As a brief history of this case, on March 28, 1995 Department of Environmental Conservation (DEC) adopted an emergency rule which repealed 6 NYCRR 326.2 (b) (10). Petitioners brought a combined article 78 and declaratory judgment action seeking a ruling that would declare the emergency rule repealing 6 NYCRR 326.2 (b) (10) invalid, null and void. On May 24, 1995 this court found that the March 28th rule failed to comply with State Administrative Procedure Act § 202 and that the adoption of the rule was arbitrary and capricious. On June 28th respondents adopted an emergency rule which again repealed 6 NYCRR 326.2 (b) (10). Petitioner challenged the adoption of the June 28th rule and on July 11, 1995 this court again declared the emergency rule invalid. On October 5, 1995 DEC adopted a rule which repeals 6 NYCRR 326.2 (b) (10). Petitioner alleges that the October 5th regulation was arbitrary and capricious, is in contravention of this court's prior decisions and an abuse of DEC authority. This court disagrees.
The issue before this court is whether the October 5th regulation is supported by a rational basis.
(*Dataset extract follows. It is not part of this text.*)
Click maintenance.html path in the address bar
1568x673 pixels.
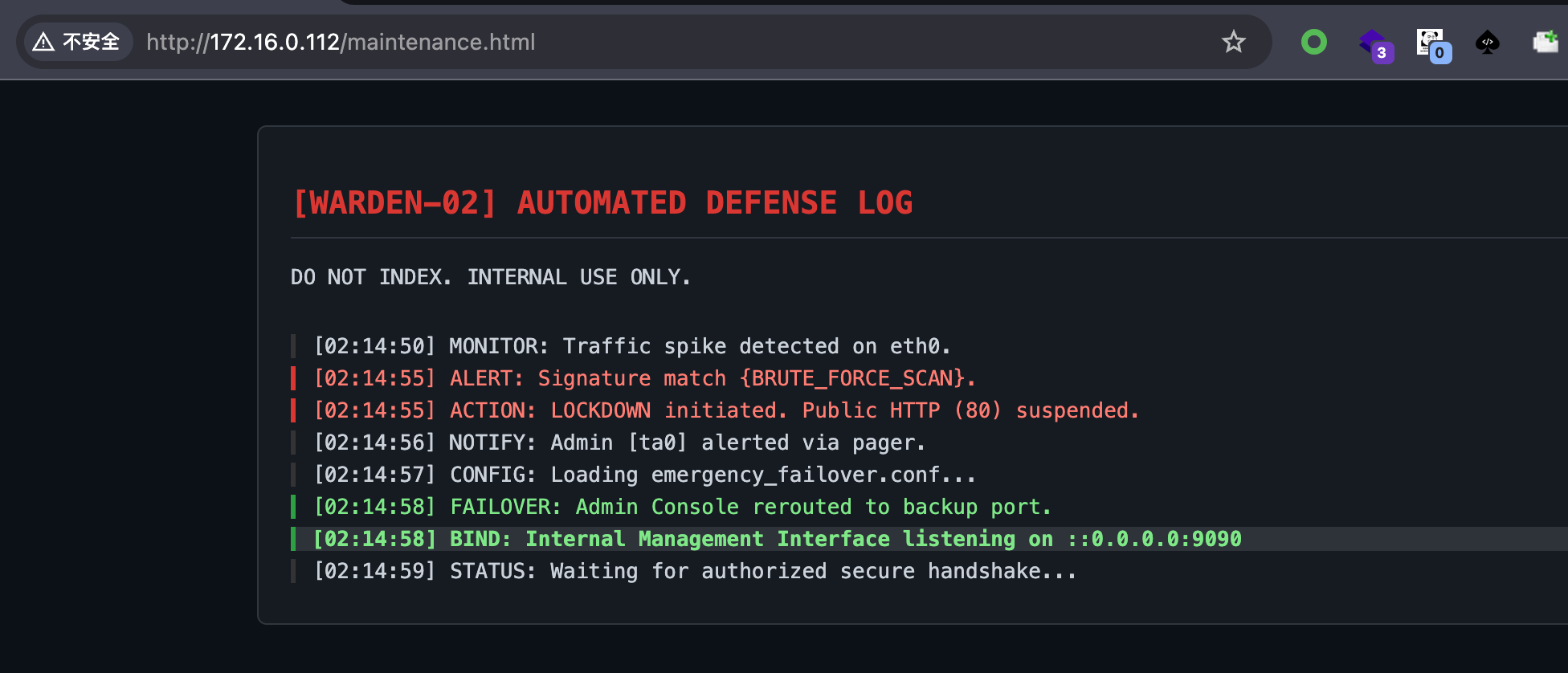click(440, 42)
Respondent correctly points out to the court that a public health determination, such as this, requires the court to give great deference to an agency's determination that involves an area involving its authority, expertise and experience. (Matter of Society of Surgeons v Axelrod, 77 N.Y.2d 677, 685.)
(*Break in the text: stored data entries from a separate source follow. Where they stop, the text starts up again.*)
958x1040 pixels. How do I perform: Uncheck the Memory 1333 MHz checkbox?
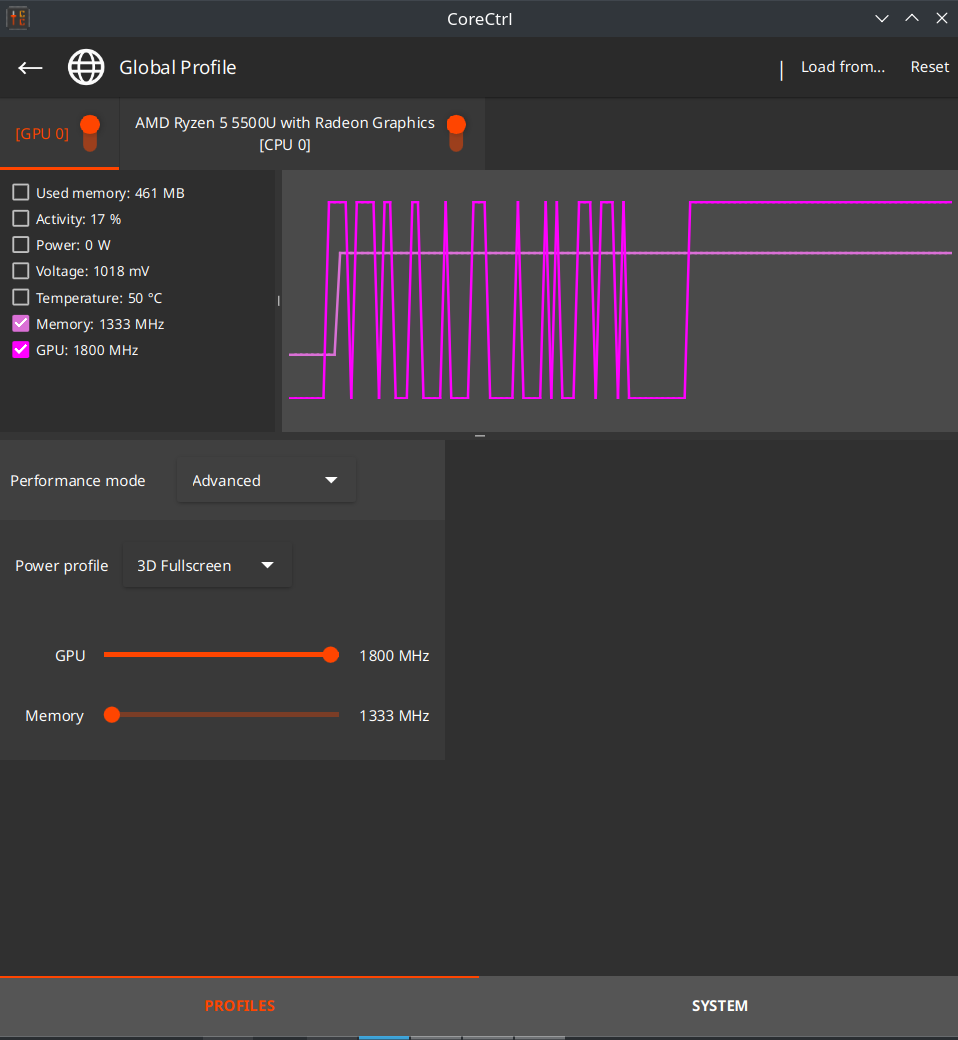tap(20, 323)
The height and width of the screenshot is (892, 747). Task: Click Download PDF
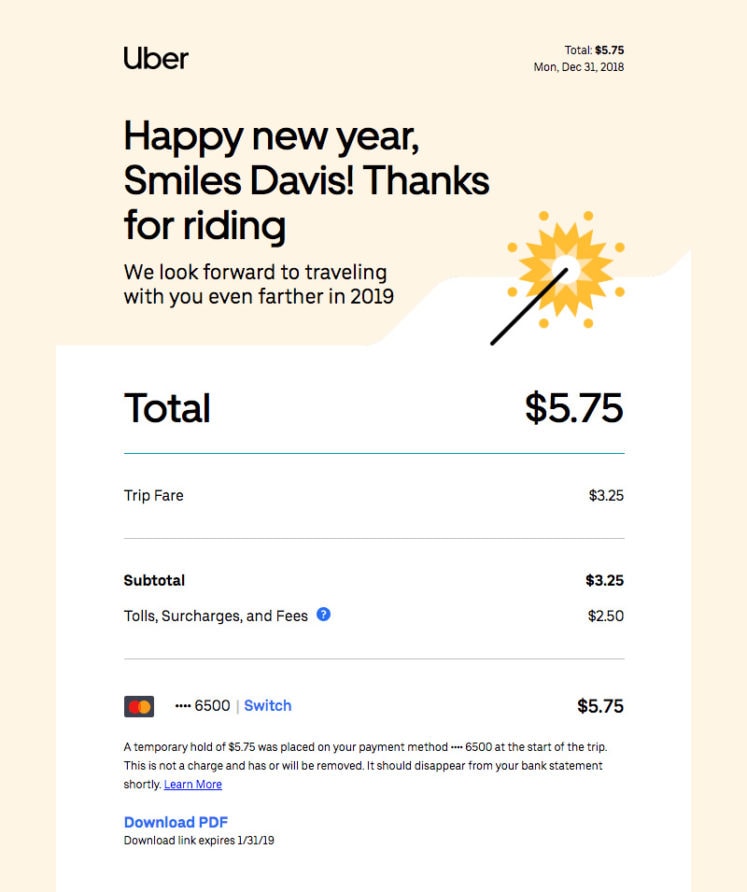(x=176, y=821)
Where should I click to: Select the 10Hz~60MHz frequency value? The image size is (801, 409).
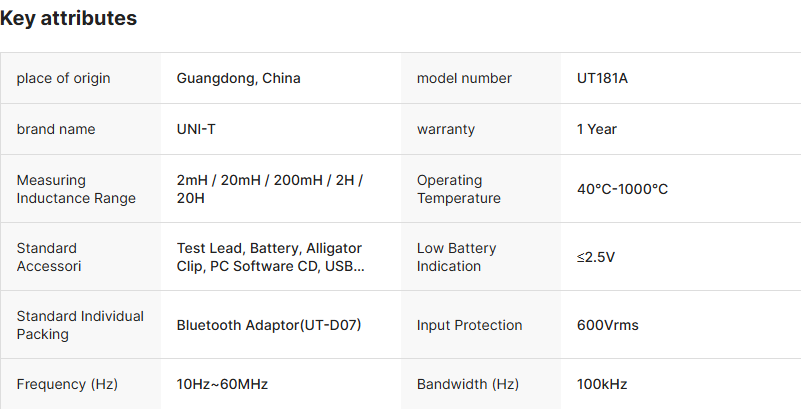click(222, 384)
The standard for the court, recently stated by the Court of Appeals in Matter of Consolation Nursing Home v Commissioner of N Y State Dept. of Health ( 85 N.Y.2d 326, 331-332), is:
"The standard for judicial review of an administrative regulation is whether the regulation has a rational basis and is not unreasonable, arbitrary or capricious (see, Matter of New York State Assn. of Counties v Axelrod, 78 N.Y.2d 158, 166; Matter of Bates v Toia, 45 N.Y.2d 460, 464). An administrative agency's exercise of its rule-making powers is accorded a high degree of judicial deference, especially when the agency acts in the area of its particular expertise (see, Matter of Memorial Hosp. v Axelrod, 68 N.Y.2d 958, 960; 5 Davis, Administrative Law § 29:3, at 343 [2d ed]). Accordingly, the party seeking to nullify such a regulation has the heavy burden of showing that the regulation is unreasonable and unsupported by any evidence (see, Matter of New York State Health Facilities Assn. v Axelrod, 77 N.Y.2d 340, 349-350; Matter of Society of N.Y. Hosp. v Axelrod, 70 N.Y.2d 467, 473; cf., Matter of Jewish Hosp. v Whalen, 47 N.Y.2d 331, 343).
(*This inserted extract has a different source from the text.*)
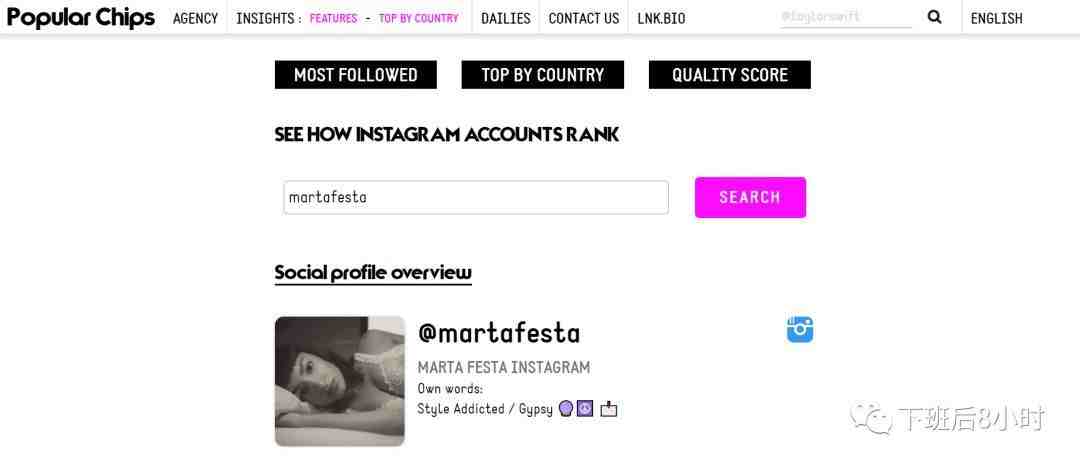The image size is (1080, 466).
Task: Open the INSIGHTS menu
Action: (x=265, y=18)
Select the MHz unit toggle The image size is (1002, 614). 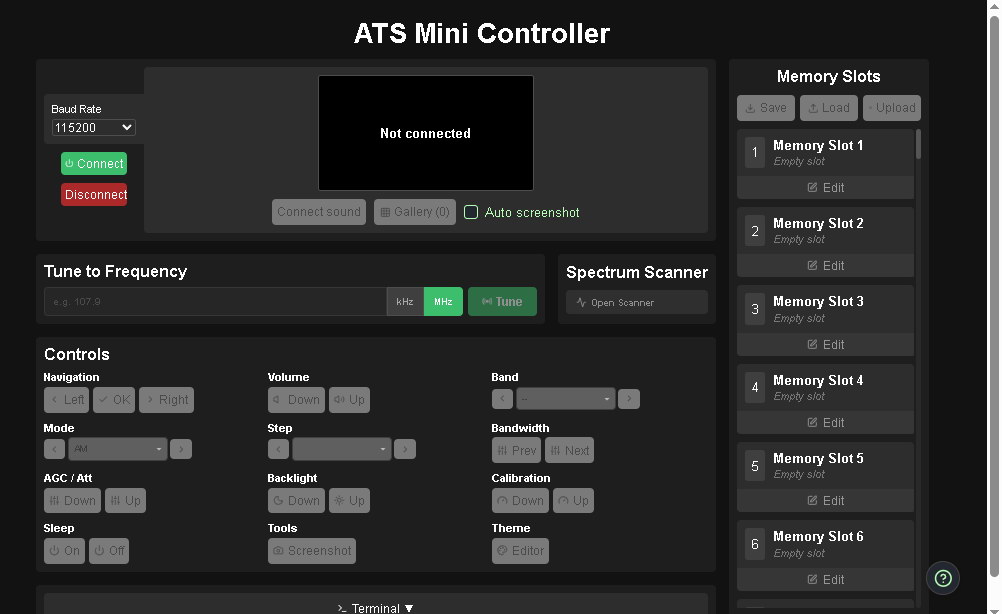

"Although documented studies often provide support for an agency's rule making, such studies are not the sine qua non of a rational determination. As we have previously stated, in a rate-fixing decision `the commissioner, of course, is not confined to factual data alone but also may apply broader judgmental considerations based upon the expertise and experience of the agency he heads' (see, Matter of Catholic Med. Ctr. v Department of Health, 48 N.Y.2d 967, 968-969)."
Unlike the prior proceedings before this court, this court is not determining whether the Commissioner properly decided that an emergency exists to support its administrative action.
Accordingly, as stated in Consolation Nursing (supra) the petitioner must show the regulation is unreasonable and unsupported by any evidence. This court is well aware that the record contains some indication that high concentration DEET poses a health hazard, however, it is not this court's function to substitute its judgment for that of the Commissioner's, so long as there is any support for the regulation. After a full review of this record the court will not disturb the decision by the Commissioner.
This court concludes the respondent has met the burden of showing any evidence in support of its decision. The record contains adequate proof which coupled with the affidavits of Dr. DeBuono and Dr. Grey meet the minimal requirement as established by the Court of Appeals. The record also reflects a public hearing held on June 2, 1995 with oral testimony and the presentation of voluminous written submissions. Viewed as a whole, the October 5th regulation will not be disturbed as arbitrary and capricious nor an abuse of discretion.
The court has examined petitioner's remaining contentions and finds them to be without merit. The complaint/petition is dismissed.